_TEXT SEGMENT_
....
Writing document map modules¶
Todo
Write a guide to building document map modules.
For now, the skeletons below are a useful starting point, but there should be a more fulsome explanation here of what document map modules are all about and how to use them.
Todo
Document map module guides needs to be updated for new datatypes.
Skeleton new module¶
To make developing a new module a little quicker, here’s a skeleton module info and executor for a document map module. It follows the most common method for defining the executor, which is to use the multiprocessing-based executor factory.
from pimlico.core.modules.map import DocumentMapModuleInfo
from pimlico.datatypes.tar import TarredCorpusType
class ModuleInfo(DocumentMapModuleInfo):
module_type_name = "NAME"
module_readable_name = "READABLE NAME"
module_inputs = [("NAME", TarredCorpusType(DOCUMENT_TYPE))]
module_outputs = [("NAME", PRODUCED_TYPE)]
module_options = {
"OPTION_NAME": {
"help": "DESCRIPTION",
"type": TYPE,
"default": VALUE,
},
}
def get_software_dependencies(self):
return super(ModuleInfo, self).get_software_dependencies() + [
# Add your own dependencies to this list
]
def get_writer(self, output_name, output_dir, append=False):
if output_name == "NAME":
# Instantiate a writer for this output, using the given output dir
# and passing append in as a kwarg
return WRITER_CLASS(output_dir, append=append)
A bare-bones executor:
from pimlico.core.modules.map.multiproc import multiprocessing_executor_factory
def process_document(worker, archive_name, doc_name, *data):
# Do something to process the document...
# Return an object to send to the writer
return output
ModuleExecutor = multiprocessing_executor_factory(process_document)
....
_RECORDED INFORMATION_

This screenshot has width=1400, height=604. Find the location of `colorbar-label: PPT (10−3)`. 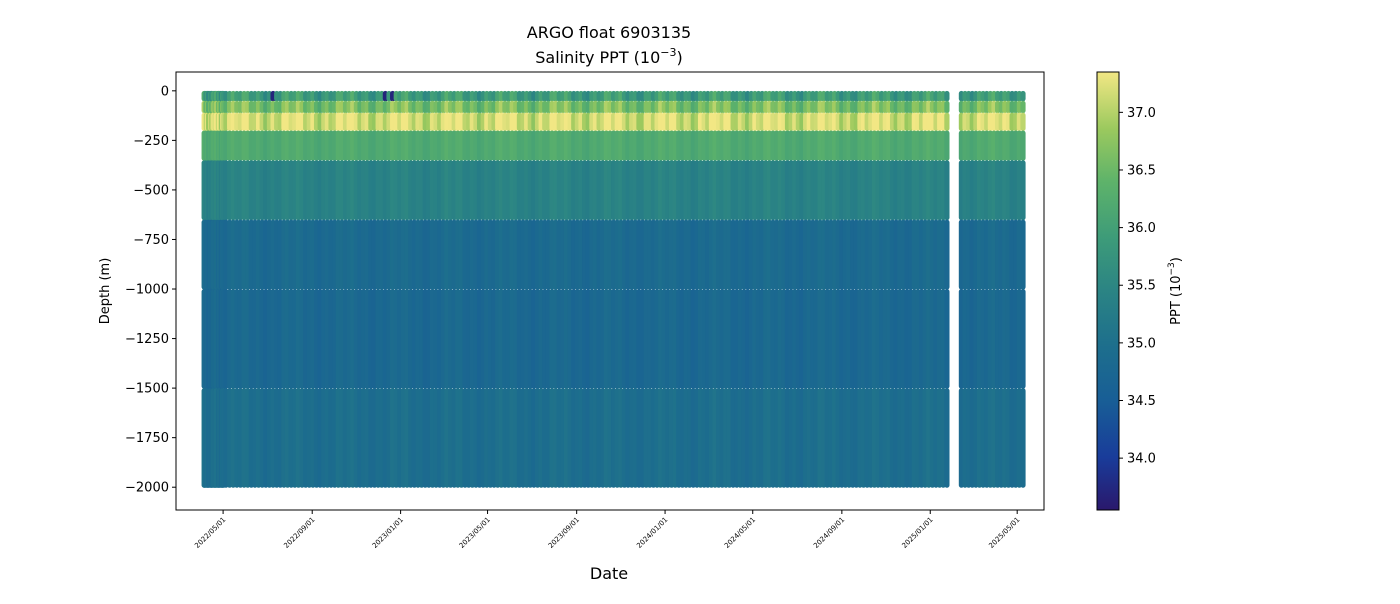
....
Return, character for character, the part of the page above on writing document map modules that begins with the words containing "Writing document map" and ends with "multiprocessing-based executor factory.".

Writing document map modules¶
Todo
Write a guide to building document map modules.
For now, the skeletons below are a useful starting point, but there should be a more fulsome explanation here of what document map modules are all about and how to use them.
Todo
Document map module guides needs to be updated for new datatypes.
Skeleton new module¶
To make developing a new module a little quicker, here’s a skeleton module info and executor for a document map module. It follows the most common method for defining the executor, which is to use the multiprocessing-based executor factory.